This is to be an interesting aspect of the voyage to be sure. When we went to the Tall Ships in July the world of boaters were split quite distinctly into two groups:
- those that were heartily delighted to see you out there boating, whatever the vessel
- those who felt at liberty to make disparaging remarks or faces at the idea of taking a canal boat out there (despite knowing nothing of planned boatwork or skipper experience)

Cathy & Lynne
Back in Bowling unruly texts were coming thick and fast from the Dunoon boys who Billy had rallied at 0630 for their arduous journey to Bowling. It being St Patrick’s day they all sported Louis Walsh masks and were still marginally drunk from a relentless Friday night. Billy was goading me into bossy reprimands by demanding Irish Whisky on arrival, but Jimmy had been clear there was no drink to be mixed with welding gear so bacon rolls it was and several hundred Caprisuns that had been left by the Yomego crew. No sooner had the last mouthful of bacon disappeared than they all leapt to their feet and dropped their trousers to don overalls. I was heartily impressed after their mischief, to be presented with four pairs of thinly clad buttocks and just so much enthusiasm… let’s hear it for the boys!
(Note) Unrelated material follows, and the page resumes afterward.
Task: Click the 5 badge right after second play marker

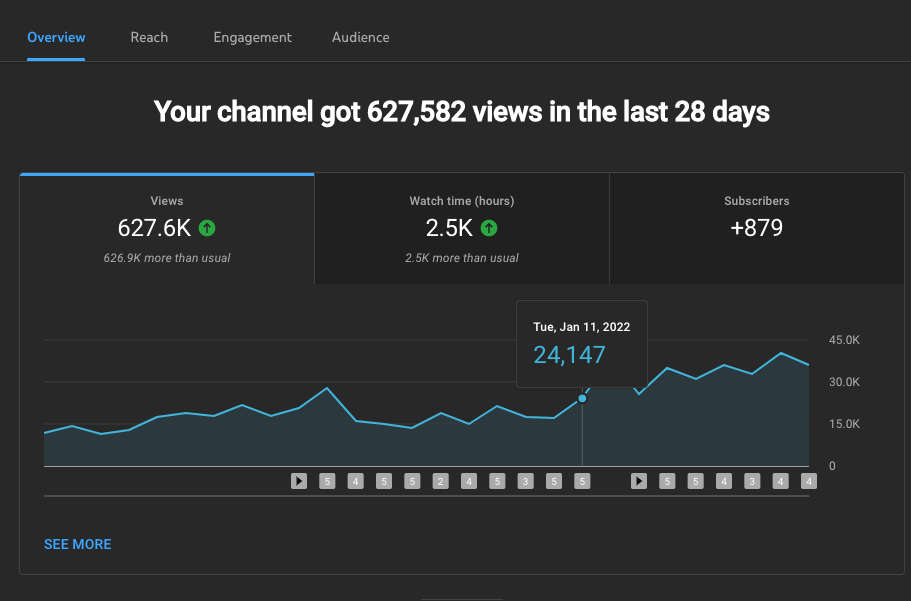Action: [667, 481]
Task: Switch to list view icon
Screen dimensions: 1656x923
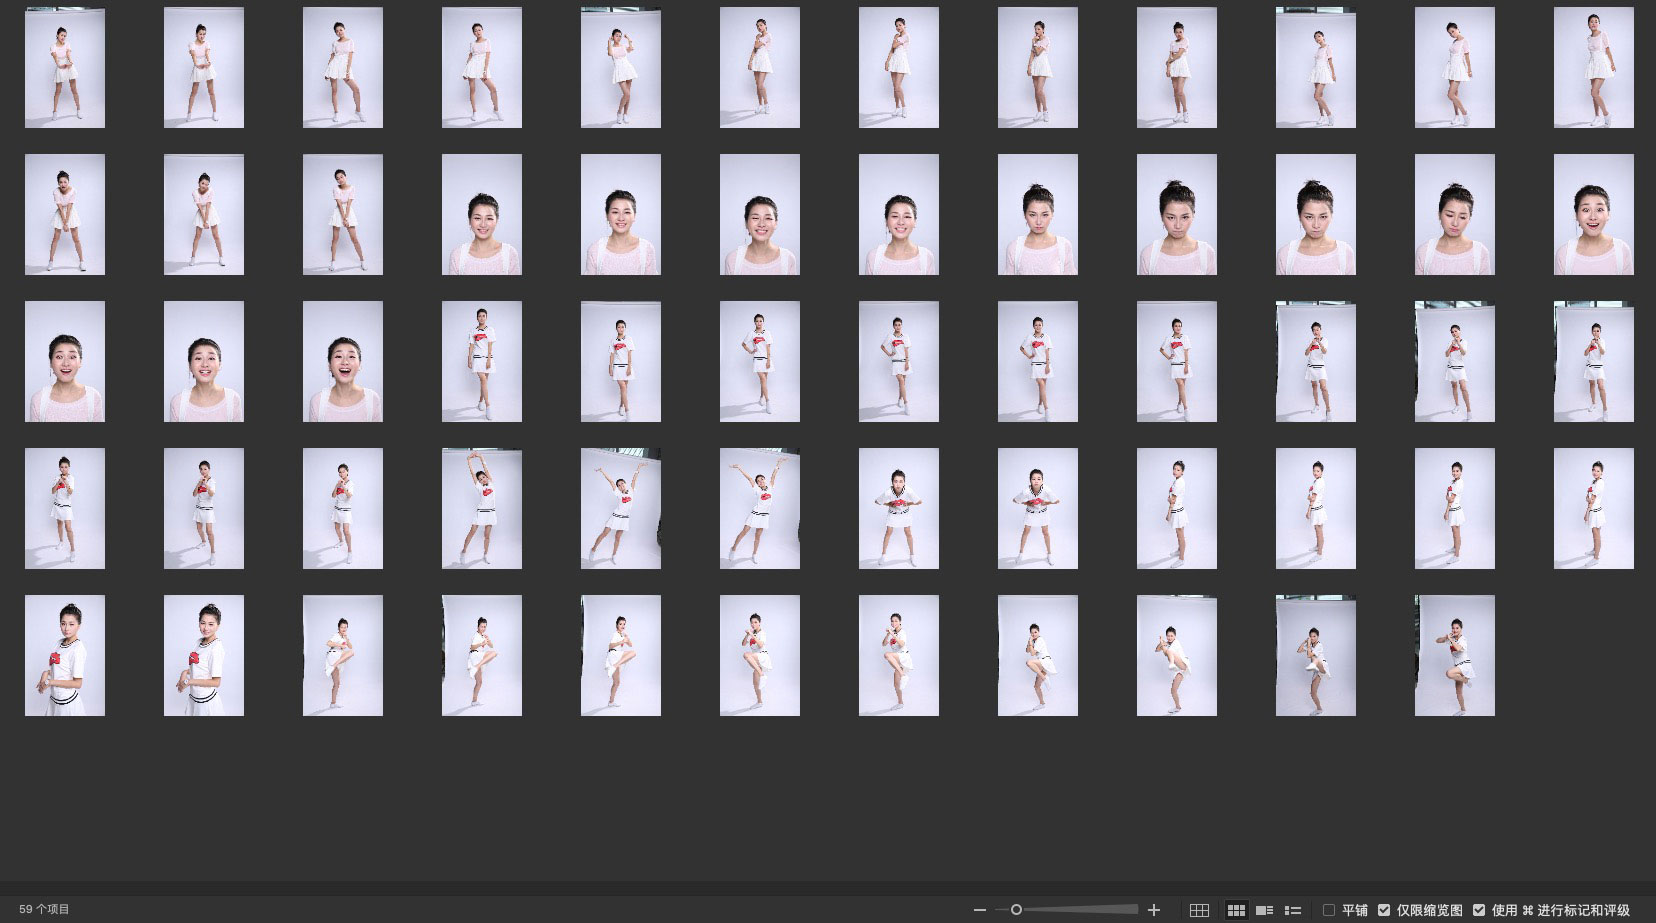Action: click(x=1292, y=910)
Richie, Brian, Kev, Billy, Steve & Swans
Jimmy immediately set Billy to hack sawing chain links in half while ferry Kev tackled the bows with gusto. It should be said that a few hours on this turned to gutso as he fed the fish over the stern, but you’d never have known he was feeling that bad. Stevo and Brian grappled each new task with such efficient alacrity that the list was dwindling fast. The gorgeous Lynne arrived and saw to the interior,  and Cathy arrived at last so the catering breathed a sigh of relief.
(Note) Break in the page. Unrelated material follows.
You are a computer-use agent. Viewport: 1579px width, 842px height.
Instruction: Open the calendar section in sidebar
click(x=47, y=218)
And Billy was still cutting chain. He had decided that this task had in fact been invented by Jimmy to get him out the way… that his questionable technical skills had somehow been divined. To try and reassure him this was not the case I showed him where the half links were to be welded astern for safety lines… and I gave him a serious job to do: check the batteries for water. After several taps to my shoulder saying he couldn’t get the tops off and much ribbing for his inadequacy I suddenly remembered… ahem… that it was actually a dry cell battery I’d bought at Wilsons in Rutherglen… I haven’t told him yet.

The day was glorious and all was soon well underway. Jimmy, despite apparent acquiescence to my design performed his usual boat-building magic and before long a fine profile began to appear. Then the day was over. The sun set ominously red over lock 38 and I shuddered for the thousandth time to think how Cathy fell in there… pitch dark… the middle of the night… how … hmmm I still cannot write that.

And then it was dark. I lay under the new ribs, the beautiful new bars of the bows and saw two bright, bright stars, one above the other… that’s Venus and Jupiter below said Gerry Loose, his boat next door. Next door? Next moor? Next pontoon? Venus so bright! And Peccadillo happy to be so well attended again.